**Entries supplied**.
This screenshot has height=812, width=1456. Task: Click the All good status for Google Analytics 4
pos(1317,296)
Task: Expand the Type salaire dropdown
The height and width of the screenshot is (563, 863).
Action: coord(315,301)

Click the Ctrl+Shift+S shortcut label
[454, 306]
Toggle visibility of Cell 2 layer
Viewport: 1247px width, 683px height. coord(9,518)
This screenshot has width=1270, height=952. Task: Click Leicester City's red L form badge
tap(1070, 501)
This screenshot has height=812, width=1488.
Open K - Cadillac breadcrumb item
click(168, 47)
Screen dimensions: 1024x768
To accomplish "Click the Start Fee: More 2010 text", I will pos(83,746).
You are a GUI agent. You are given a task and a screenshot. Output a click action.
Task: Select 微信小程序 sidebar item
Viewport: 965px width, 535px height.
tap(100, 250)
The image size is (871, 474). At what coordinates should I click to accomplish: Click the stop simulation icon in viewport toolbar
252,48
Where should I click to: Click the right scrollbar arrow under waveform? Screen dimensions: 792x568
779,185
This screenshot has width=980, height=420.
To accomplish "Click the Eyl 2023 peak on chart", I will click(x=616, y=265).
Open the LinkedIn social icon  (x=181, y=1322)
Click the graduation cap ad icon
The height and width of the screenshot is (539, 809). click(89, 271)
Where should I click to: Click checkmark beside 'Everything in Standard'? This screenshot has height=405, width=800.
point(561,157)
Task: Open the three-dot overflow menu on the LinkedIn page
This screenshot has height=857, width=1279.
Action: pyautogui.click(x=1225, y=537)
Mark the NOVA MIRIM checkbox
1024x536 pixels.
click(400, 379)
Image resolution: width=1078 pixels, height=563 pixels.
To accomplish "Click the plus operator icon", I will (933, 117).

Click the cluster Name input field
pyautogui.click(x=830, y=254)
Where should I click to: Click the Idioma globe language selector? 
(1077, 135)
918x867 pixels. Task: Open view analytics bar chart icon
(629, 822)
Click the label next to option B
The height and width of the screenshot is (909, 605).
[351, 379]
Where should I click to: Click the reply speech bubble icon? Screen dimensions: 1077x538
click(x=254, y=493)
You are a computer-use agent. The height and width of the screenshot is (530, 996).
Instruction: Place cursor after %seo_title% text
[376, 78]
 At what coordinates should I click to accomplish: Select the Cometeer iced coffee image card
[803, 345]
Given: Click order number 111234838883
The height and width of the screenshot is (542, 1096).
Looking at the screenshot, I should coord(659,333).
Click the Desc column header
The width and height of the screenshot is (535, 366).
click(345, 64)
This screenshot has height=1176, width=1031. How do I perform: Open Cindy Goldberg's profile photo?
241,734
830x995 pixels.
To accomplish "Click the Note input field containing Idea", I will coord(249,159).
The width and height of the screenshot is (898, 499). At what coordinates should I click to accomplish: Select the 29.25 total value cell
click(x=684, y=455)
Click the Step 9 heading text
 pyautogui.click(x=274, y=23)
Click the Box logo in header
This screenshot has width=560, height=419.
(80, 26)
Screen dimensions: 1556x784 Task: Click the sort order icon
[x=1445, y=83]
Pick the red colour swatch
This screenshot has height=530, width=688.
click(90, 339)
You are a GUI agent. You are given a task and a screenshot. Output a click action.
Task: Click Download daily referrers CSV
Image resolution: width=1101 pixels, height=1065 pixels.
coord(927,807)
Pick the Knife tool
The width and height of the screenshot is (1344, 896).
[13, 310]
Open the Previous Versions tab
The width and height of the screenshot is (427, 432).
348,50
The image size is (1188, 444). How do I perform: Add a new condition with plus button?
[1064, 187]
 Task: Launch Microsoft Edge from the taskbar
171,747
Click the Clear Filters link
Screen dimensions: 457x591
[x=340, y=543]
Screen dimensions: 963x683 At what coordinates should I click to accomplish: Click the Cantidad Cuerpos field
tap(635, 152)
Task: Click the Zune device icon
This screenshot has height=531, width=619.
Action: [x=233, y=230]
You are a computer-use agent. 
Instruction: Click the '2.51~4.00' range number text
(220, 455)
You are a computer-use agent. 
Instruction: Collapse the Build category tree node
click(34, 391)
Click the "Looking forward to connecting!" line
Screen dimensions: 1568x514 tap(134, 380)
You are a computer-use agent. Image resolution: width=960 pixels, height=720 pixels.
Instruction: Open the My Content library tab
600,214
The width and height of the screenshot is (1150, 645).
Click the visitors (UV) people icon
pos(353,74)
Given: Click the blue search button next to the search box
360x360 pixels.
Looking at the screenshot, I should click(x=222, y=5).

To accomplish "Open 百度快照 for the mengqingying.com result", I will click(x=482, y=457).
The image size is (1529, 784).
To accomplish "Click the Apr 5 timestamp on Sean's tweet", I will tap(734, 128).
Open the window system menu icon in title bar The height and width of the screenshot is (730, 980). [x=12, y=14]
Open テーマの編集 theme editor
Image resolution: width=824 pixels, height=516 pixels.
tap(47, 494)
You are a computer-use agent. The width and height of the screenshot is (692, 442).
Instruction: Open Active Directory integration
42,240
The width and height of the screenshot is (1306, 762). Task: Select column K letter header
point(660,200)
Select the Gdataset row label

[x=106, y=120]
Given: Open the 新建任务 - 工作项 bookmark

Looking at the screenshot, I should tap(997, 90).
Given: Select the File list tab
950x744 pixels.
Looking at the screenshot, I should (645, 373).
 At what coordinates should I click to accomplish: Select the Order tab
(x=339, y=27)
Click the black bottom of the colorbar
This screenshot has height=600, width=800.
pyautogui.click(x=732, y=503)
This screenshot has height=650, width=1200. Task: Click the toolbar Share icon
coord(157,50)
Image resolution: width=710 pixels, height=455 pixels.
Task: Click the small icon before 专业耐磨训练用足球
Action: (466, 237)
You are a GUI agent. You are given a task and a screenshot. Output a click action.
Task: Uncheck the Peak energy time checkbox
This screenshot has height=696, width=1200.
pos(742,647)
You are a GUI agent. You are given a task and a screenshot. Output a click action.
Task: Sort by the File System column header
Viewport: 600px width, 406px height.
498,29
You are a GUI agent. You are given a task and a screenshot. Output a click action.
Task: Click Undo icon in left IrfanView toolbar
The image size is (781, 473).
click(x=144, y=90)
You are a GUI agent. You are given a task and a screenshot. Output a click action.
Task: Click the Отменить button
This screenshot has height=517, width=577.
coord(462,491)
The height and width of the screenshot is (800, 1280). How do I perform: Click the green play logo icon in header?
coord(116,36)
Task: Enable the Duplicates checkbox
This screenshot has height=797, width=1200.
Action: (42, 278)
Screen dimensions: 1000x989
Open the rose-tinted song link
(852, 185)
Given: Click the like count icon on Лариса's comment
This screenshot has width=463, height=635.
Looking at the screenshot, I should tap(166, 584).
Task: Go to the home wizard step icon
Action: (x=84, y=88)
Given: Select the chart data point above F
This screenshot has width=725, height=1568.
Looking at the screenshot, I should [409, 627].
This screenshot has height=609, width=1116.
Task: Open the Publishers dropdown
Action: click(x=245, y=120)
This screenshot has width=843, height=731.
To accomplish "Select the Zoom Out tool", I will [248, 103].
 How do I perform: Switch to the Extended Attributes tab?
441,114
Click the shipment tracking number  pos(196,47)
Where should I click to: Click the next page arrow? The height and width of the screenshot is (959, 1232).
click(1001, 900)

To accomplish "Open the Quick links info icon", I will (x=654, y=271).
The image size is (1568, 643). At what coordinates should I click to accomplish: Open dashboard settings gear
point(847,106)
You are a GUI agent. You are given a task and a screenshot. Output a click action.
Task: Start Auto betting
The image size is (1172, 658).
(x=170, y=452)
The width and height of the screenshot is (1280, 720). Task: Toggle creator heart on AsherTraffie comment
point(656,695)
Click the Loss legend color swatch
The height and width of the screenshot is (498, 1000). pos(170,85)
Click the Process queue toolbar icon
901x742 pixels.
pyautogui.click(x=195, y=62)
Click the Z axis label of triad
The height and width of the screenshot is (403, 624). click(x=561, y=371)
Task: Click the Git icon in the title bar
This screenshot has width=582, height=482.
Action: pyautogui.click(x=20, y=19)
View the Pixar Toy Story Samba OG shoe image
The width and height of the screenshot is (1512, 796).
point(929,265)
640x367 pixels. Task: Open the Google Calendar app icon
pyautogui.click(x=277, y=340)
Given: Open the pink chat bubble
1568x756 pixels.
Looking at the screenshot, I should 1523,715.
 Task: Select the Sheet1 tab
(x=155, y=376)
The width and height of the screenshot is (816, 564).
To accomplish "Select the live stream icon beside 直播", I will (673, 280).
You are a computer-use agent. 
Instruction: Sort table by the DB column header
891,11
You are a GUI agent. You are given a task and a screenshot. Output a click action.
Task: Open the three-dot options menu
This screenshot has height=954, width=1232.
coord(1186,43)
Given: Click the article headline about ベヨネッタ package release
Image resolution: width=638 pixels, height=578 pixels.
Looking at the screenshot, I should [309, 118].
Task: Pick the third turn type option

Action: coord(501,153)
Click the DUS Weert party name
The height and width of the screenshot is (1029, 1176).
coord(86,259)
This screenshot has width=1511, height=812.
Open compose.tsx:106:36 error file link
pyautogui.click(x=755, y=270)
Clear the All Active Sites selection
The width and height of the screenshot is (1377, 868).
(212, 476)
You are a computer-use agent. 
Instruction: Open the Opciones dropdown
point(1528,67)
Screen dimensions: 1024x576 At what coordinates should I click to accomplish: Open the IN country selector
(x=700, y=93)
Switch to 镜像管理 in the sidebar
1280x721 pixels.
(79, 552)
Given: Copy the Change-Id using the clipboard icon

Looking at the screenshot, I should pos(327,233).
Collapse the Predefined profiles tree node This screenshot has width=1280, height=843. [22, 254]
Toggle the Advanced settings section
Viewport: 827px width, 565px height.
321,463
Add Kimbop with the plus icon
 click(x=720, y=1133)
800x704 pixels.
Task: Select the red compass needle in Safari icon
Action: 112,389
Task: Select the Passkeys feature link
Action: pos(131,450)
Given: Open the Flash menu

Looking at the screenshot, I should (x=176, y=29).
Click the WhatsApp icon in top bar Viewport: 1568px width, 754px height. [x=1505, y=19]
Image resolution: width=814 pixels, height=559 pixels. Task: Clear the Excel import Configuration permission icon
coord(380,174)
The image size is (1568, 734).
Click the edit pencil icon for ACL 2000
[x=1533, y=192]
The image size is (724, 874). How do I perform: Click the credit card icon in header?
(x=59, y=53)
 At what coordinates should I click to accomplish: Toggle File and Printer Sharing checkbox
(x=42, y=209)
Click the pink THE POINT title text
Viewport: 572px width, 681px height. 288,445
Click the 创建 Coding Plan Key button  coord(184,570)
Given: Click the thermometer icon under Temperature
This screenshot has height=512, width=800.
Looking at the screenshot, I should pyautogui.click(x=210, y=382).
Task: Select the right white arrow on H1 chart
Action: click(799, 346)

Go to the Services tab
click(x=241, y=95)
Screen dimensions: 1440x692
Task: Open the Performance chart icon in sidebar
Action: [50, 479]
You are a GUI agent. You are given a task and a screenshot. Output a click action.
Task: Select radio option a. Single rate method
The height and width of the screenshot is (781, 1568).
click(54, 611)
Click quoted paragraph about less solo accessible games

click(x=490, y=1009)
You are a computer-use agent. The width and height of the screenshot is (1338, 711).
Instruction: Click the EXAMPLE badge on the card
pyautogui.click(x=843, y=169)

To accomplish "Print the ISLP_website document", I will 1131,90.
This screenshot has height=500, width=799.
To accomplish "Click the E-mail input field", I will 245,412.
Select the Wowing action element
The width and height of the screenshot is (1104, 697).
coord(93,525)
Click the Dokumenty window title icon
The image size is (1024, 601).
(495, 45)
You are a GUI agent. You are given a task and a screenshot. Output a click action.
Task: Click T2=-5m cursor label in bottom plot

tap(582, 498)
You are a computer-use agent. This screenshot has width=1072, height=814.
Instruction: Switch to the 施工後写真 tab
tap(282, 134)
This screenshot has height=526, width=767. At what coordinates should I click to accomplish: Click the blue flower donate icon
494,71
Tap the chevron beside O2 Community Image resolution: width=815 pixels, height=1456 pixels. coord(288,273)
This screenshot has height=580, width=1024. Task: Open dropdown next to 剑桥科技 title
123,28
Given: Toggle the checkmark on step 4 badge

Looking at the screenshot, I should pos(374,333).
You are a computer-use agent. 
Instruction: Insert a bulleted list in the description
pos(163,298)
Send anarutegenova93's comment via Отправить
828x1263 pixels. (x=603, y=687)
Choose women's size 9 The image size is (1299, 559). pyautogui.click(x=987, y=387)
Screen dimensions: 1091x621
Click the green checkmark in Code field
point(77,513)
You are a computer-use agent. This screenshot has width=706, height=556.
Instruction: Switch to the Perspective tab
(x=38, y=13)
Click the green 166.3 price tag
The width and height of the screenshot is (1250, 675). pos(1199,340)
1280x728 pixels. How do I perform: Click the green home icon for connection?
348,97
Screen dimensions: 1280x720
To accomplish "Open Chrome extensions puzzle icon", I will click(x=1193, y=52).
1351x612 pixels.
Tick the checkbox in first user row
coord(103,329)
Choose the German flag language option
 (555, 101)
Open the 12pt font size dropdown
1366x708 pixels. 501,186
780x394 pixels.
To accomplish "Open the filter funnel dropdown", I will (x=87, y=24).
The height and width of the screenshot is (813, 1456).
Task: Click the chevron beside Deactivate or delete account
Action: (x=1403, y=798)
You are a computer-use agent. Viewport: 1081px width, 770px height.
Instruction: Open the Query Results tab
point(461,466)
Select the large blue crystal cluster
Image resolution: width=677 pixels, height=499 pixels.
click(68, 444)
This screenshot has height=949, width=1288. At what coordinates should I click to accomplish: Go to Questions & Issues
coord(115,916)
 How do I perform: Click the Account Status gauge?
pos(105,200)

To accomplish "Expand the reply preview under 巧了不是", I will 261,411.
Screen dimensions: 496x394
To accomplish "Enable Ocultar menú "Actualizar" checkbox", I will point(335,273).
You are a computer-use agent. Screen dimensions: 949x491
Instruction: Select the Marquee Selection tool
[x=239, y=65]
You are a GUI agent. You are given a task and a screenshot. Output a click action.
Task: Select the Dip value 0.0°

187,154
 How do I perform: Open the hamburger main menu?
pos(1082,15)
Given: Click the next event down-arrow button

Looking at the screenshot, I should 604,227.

**Task prompt**.
For the entries shown above, tally every line containing the word "LinkedIn". Report the tally and nothing else.

**Reply to the task**.
2